Our study and others [5] have found that very few patients hospitalized for ILI had received their seasonal influenza vaccination. However, because our study included only hospitalized cases of influenza, this does not reflect the national vaccination coverage rate. Nevertheless, Romania’s overall vaccine coverage remains very low among most risk groups [8,9,10]. Five patients with laboratory-confirmed influenza had received the 2017–2018 influenza vaccine 14 days or longer before symptom onset, and all five of these patients had received a trivalent vaccine. The dominant B/Yamagata lineage, which was not included in the 2017–2018 trivalent vaccine [18], was detected in four of these cases. Although the 2017–2018 formulation was estimated to have 36%–54% effectiveness against circulating B viruses (suggesting some cross-protection against the B/Yamagata lineage) [18], it is conceivable that these cases could have been avoided had the vaccine matched the circulating B lineage. The co-circulation of B/Victoria and B/Yamagata lineages has complicated the selection of the B strain to be included in trivalent influenza vaccines ahead of each season, and this has resulted in frequent global mismatches between the vaccine and the predominant circulating B strain [1, 20, 21]. Hence, our findings support the use of quadrivalent influenza vaccines, which include both B lineages, to help prevent mismatches in future seasons in Romania.

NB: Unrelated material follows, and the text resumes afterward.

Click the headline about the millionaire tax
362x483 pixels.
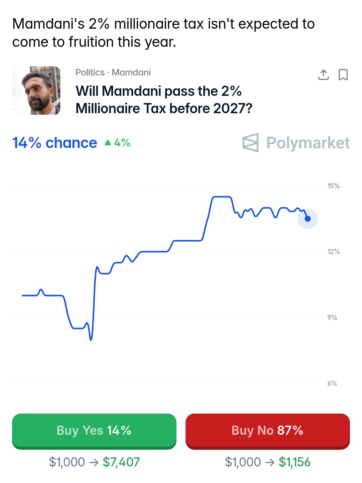[x=163, y=33]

Our study provides important data on hospitalizations and severe illness associated with influenza in Romania, and helps address the lack in epidemiologic influenza data in this country identified by others [4, 5]. Additionally, our study reports the lineage of circulating influenza B viruses, which so far has not been reported in Romania’s national surveillance data from each season [17]. However, because our study collected data only from patients hospitalized with ILI, the results are limited to severe influenza cases. In addition, the data in this study were collected at a single hospital and only from inhabitants living within its catchment area. Although these factors could have caused differences from other regions of the country, the study area includes ~ 10% of the country’s population, and the country’s densely populated capital city, Bucharest [22]. Moreover, the influenza virus circulation patterns in our study were consistent with those reported for Romania as a whole [17, 18]. Finally, the A strain or B lineage were not identified in all cases and the neuraminidase for A virus strains was not determined, which could limit interpretation of influenza virus distribution.

Conclusions

Influenza accounts for a considerable proportion of hospital admissions for ILI in Romania’s densely populated Bucharest-Ilfov region. Most patients hospitalized with influenza were young children or adults with comorbidities, and associated healthcare use was substantial. These findings suggest that measures should be taken to improve vaccine coverage in Romania, especially for children younger than 5 years. The data from this study should build on the limited epidemiologic information regarding Romania’s influenza burden and could be used to inform and optimize national influenza healthcare policies.